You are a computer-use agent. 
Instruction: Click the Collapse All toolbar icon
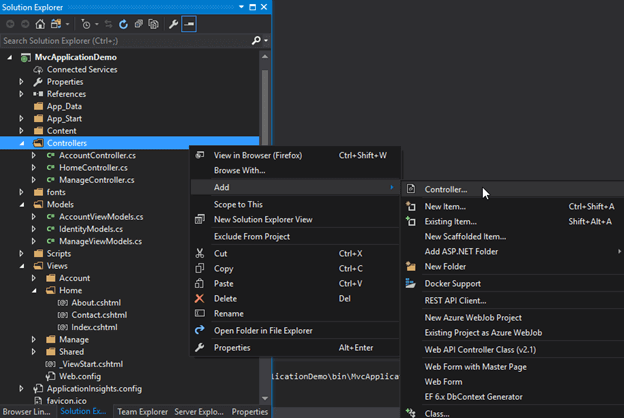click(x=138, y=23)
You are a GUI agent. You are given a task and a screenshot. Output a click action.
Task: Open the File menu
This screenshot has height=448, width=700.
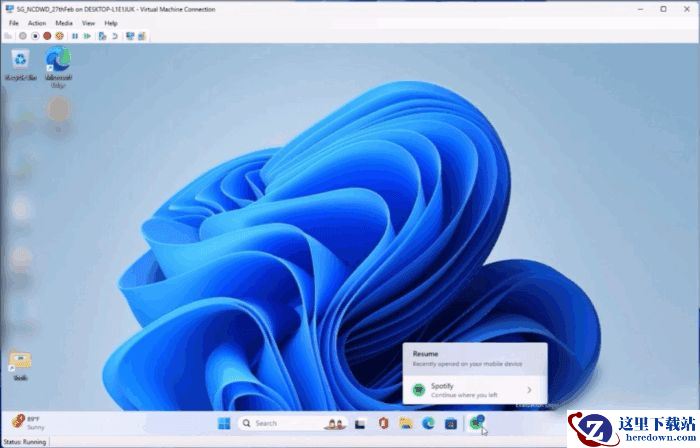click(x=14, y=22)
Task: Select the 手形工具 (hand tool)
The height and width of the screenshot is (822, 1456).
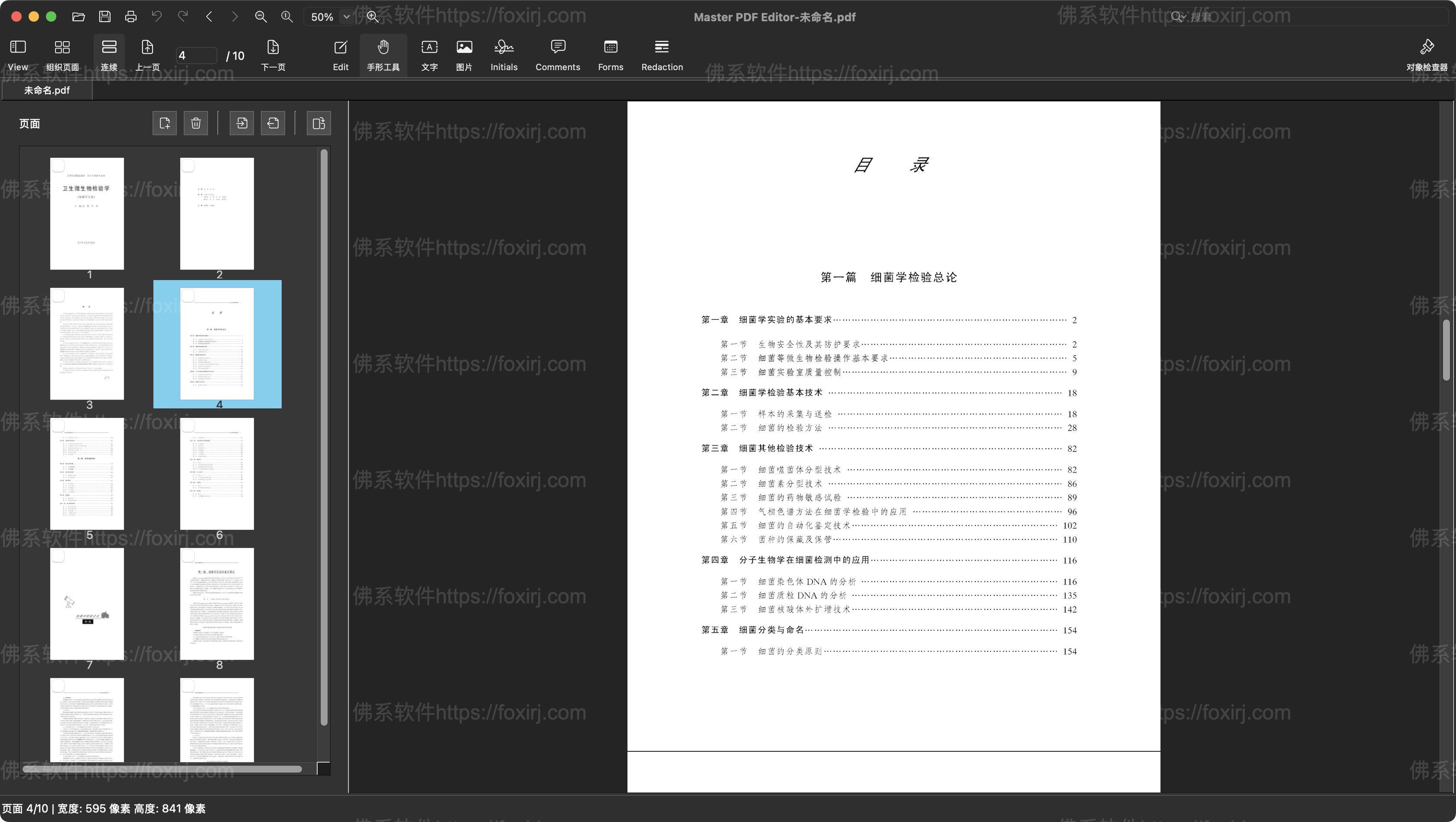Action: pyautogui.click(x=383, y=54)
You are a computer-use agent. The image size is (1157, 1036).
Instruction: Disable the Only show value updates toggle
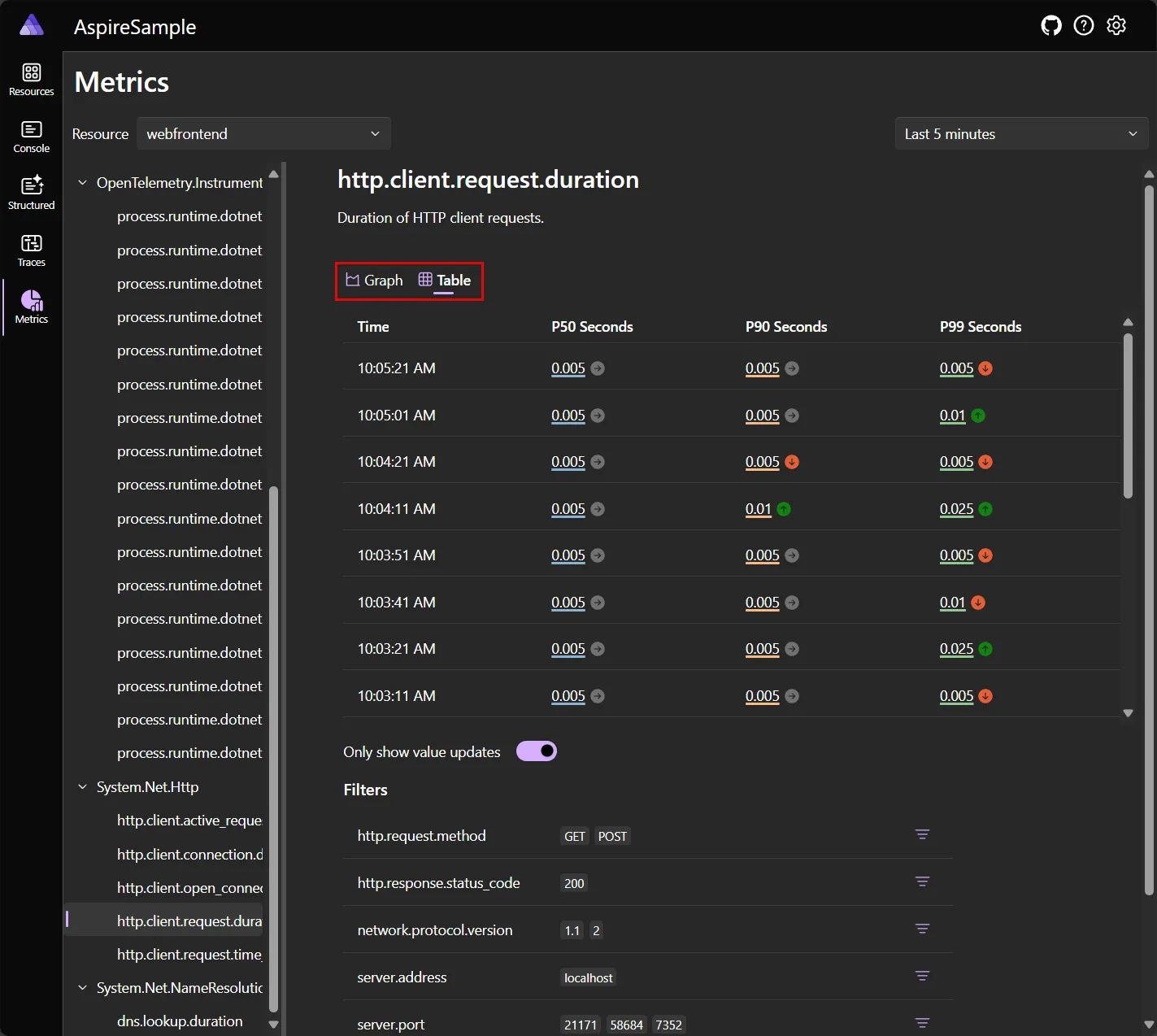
......
Copy out the records word for word from the line with "You are a GUI" through the end of the records, leaving the pictures out of your answer.

_Written solution_
You are a GUI agent. You are given a task and a screenshot. Output a click action.
Task: Open the File menu
This screenshot has height=448, width=700.
click(x=14, y=22)
Task: Select the 手形工具 (hand tool)
The height and width of the screenshot is (822, 1456).
Action: pyautogui.click(x=383, y=54)
You are a computer-use agent. The image size is (1157, 1036).
Instruction: Disable the Only show value updates toggle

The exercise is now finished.